A Lake
Sombre
Screening on Film
If Sombre is a fairy tale inside a horror film and New Life a modern myth about a trip to the underworld, A Lake has the profound simplicity of a folk tale. A family of woodcutters lives in an isolated cabin in the mountains until one day a young stranger arrives who is the same age as the two oldest children in the family. The calm and quiet of A Lake is just as radical as the audiovisual assault of Grandrieux’s first two films, with a number of extreme close-ups used to capture the intense tenderness of lives lived with much unsaid, but not unexpressed. The precursors of such cinematic attention to affect are Murnau, Dreyer, Bresson and Tarkovsky, but the use of light and shadow, sound and silence is uniquely Grandrieux.

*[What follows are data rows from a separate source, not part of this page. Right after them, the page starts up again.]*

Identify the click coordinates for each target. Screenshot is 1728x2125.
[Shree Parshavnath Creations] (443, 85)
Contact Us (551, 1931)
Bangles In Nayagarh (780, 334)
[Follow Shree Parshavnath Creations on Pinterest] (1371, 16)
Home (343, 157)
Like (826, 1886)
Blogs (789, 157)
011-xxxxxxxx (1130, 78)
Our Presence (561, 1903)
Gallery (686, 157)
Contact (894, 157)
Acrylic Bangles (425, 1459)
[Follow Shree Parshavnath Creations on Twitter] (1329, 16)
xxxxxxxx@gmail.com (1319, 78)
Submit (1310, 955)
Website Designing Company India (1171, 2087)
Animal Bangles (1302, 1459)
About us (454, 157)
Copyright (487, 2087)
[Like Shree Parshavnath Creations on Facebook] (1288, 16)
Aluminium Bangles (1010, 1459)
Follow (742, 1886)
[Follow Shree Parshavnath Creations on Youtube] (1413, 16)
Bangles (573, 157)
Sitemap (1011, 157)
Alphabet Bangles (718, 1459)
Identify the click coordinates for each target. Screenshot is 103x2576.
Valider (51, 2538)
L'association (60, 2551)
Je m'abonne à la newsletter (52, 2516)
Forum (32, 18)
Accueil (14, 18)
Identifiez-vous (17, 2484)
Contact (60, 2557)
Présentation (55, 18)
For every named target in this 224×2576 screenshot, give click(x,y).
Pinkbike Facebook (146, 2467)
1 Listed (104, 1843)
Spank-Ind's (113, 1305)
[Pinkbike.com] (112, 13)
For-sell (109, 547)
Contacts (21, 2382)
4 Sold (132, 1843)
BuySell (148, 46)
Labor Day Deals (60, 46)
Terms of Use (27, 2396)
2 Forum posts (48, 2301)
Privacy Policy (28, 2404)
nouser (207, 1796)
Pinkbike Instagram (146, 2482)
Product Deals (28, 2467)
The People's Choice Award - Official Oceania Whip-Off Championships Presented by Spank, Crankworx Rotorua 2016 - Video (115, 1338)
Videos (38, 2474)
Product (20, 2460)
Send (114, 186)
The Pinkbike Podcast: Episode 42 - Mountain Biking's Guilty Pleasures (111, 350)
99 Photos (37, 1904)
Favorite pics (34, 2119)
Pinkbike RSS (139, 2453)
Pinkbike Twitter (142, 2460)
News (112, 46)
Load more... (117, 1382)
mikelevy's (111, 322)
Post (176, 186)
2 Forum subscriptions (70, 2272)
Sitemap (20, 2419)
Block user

Grandrieux’s first feature film follows a solitary traveling puppeteer who is also a brutal serial killer. The title refers to the darkness out of which the film’s events emerge and to which they return in a series of images where often the main action seems to take place offscreen, or perhaps between the shots. The narrative really begins when the killer meets a pair of sisters who are almost allegorically matched - dark and blond, sexual and virginal - an encounter which balances on the knife’s edge between the suspense of the horror film and an almost fairy tale belief in magical transformation. In either case, the characters of Sombre can’t be judged by standards of verisimilitude but are rather at the mercy of their drives, both attracted to and repulsed by the sexuality of violence and the violence of sexuality.